> ABOUT THIS EXERCISE
Report back every line in the data that includes the string "will".

> EXTRACTED RECORDS
#####
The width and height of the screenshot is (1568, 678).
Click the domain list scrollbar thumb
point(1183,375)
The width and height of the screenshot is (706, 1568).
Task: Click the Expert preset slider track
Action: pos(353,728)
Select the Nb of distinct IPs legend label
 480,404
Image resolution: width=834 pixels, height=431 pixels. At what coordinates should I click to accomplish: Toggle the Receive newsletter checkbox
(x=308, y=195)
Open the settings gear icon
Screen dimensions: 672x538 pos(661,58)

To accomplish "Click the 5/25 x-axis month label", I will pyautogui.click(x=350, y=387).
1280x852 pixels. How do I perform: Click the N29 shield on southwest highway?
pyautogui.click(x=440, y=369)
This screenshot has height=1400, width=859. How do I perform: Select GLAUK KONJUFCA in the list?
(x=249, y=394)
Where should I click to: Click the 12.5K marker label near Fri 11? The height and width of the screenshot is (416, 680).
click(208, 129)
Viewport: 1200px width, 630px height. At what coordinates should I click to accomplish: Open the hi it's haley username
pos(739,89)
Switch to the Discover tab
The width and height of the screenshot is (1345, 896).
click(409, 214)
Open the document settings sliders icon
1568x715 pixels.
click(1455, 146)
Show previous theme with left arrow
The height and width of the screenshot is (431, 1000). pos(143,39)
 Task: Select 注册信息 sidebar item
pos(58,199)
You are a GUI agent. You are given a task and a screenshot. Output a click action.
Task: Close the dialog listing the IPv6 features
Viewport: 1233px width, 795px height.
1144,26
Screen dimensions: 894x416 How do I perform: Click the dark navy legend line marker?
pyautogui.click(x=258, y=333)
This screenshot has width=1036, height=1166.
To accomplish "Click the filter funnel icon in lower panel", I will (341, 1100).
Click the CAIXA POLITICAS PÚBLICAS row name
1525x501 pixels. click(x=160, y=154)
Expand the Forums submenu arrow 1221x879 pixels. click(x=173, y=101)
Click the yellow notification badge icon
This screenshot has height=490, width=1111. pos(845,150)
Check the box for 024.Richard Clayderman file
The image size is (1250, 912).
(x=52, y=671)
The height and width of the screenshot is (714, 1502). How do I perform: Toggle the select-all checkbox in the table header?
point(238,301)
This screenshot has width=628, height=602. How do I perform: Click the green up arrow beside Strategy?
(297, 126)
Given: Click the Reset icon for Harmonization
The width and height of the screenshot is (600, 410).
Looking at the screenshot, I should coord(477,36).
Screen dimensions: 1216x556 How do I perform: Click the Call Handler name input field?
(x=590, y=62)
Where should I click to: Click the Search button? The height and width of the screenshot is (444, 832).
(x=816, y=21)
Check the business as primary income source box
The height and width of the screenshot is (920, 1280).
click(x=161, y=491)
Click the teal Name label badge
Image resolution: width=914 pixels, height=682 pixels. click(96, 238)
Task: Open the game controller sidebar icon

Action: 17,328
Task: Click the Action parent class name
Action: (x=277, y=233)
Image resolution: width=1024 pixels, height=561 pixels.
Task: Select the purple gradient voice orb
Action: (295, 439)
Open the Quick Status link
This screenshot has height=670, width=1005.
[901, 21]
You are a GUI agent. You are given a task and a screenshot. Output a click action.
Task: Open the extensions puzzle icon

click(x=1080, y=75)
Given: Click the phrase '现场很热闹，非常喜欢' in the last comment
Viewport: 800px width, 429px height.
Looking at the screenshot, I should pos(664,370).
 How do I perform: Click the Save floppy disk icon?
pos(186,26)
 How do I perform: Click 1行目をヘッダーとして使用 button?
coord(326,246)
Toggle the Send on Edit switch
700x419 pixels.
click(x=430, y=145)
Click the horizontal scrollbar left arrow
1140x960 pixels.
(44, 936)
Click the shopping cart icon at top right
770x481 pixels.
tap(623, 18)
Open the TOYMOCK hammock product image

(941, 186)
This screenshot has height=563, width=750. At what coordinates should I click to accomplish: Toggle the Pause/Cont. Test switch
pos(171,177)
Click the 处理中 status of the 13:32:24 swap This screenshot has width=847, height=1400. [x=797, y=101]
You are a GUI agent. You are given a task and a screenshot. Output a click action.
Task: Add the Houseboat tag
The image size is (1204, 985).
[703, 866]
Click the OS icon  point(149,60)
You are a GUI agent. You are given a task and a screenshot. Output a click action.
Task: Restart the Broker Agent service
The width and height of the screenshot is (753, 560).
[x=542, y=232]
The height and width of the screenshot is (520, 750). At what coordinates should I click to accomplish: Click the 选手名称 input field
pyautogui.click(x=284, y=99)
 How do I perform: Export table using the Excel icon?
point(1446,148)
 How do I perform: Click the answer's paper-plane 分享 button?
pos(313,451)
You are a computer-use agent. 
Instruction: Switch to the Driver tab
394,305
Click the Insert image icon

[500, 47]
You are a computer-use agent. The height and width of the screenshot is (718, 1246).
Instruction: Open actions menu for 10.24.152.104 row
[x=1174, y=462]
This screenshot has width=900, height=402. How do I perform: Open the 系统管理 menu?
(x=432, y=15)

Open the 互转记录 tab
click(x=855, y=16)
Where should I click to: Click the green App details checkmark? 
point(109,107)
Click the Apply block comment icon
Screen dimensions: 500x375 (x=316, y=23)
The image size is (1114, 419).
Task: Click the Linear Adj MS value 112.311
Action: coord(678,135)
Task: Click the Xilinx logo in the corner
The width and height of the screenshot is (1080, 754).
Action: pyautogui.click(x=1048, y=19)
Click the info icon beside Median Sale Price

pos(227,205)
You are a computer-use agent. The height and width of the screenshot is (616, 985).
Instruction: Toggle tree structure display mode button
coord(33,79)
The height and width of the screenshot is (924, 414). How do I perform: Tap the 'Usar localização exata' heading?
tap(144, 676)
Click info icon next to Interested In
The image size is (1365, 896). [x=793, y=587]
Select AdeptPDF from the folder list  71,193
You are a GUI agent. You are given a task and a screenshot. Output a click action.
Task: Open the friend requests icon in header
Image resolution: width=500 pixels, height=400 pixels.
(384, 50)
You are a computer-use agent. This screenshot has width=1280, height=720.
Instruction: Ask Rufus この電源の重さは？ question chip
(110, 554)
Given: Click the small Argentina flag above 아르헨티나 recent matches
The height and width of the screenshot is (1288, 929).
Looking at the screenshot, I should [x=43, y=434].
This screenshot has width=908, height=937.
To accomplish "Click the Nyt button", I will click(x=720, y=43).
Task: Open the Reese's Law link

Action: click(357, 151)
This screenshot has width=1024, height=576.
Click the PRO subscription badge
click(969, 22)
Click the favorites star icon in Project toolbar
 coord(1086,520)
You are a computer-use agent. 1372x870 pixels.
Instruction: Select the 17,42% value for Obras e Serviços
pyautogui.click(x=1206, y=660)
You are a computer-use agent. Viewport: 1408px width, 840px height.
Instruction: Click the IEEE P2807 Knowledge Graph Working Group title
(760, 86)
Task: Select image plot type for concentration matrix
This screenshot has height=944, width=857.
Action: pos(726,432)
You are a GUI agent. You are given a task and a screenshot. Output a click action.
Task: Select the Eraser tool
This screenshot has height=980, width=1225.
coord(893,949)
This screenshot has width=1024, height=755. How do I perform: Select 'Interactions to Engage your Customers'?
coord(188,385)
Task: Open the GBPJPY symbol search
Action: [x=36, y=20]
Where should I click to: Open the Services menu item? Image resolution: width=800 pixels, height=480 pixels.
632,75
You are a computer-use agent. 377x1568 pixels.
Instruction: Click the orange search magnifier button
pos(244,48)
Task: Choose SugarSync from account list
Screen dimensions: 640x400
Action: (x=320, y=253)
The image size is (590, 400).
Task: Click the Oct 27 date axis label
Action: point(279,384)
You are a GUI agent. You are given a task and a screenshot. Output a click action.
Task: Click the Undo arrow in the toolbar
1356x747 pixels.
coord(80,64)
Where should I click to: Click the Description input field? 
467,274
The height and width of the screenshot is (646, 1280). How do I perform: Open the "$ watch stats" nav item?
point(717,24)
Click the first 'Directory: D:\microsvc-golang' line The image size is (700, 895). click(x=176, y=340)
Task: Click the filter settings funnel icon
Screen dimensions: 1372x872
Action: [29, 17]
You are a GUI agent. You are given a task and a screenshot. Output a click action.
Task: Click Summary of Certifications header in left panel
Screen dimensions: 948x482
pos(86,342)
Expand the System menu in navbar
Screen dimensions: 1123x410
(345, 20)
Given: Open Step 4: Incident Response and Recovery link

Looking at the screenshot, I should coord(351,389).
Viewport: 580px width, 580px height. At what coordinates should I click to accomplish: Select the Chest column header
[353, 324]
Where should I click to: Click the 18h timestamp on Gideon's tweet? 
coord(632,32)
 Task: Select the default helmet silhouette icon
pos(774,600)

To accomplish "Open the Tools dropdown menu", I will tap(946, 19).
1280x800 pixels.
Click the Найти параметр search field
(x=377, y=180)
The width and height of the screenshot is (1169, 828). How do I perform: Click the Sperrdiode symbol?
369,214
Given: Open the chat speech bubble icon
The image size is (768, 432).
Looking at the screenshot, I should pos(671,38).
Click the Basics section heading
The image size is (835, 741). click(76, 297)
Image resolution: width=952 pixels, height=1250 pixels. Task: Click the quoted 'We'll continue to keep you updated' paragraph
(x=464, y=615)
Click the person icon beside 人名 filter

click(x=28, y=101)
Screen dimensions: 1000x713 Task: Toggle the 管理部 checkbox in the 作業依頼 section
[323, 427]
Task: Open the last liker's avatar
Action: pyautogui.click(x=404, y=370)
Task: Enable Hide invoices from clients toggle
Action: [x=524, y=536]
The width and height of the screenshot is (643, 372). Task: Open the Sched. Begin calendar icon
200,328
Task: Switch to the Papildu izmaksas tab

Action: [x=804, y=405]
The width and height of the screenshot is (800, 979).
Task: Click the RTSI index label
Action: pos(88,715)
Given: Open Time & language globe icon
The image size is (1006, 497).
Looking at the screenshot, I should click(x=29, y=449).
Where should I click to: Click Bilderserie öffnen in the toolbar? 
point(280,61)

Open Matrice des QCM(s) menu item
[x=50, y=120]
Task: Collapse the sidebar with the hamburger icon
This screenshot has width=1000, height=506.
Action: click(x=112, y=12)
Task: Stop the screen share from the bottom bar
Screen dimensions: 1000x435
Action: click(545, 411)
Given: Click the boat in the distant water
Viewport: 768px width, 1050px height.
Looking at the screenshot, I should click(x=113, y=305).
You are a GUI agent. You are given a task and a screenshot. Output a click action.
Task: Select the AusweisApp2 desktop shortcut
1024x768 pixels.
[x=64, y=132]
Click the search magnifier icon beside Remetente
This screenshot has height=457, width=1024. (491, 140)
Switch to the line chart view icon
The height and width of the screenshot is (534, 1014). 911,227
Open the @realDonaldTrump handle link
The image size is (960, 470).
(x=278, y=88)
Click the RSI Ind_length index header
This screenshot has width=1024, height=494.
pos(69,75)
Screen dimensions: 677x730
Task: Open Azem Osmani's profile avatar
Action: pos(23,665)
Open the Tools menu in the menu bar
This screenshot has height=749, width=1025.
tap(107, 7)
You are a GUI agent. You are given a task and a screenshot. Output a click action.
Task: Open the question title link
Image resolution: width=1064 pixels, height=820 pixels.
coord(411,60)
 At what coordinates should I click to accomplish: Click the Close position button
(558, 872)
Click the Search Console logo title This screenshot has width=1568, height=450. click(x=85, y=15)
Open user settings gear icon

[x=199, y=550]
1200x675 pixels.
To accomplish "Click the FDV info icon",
#####
> SOLVED PROBLEM
To accomplish "Click the 5/25 x-axis month label", I will pyautogui.click(x=350, y=387).
To accomplish "Click the filter funnel icon in lower panel", I will (341, 1100).
To accomplish "Click the Nyt button", I will click(x=720, y=43).
To accomplish "Open the Tools dropdown menu", I will tap(946, 19).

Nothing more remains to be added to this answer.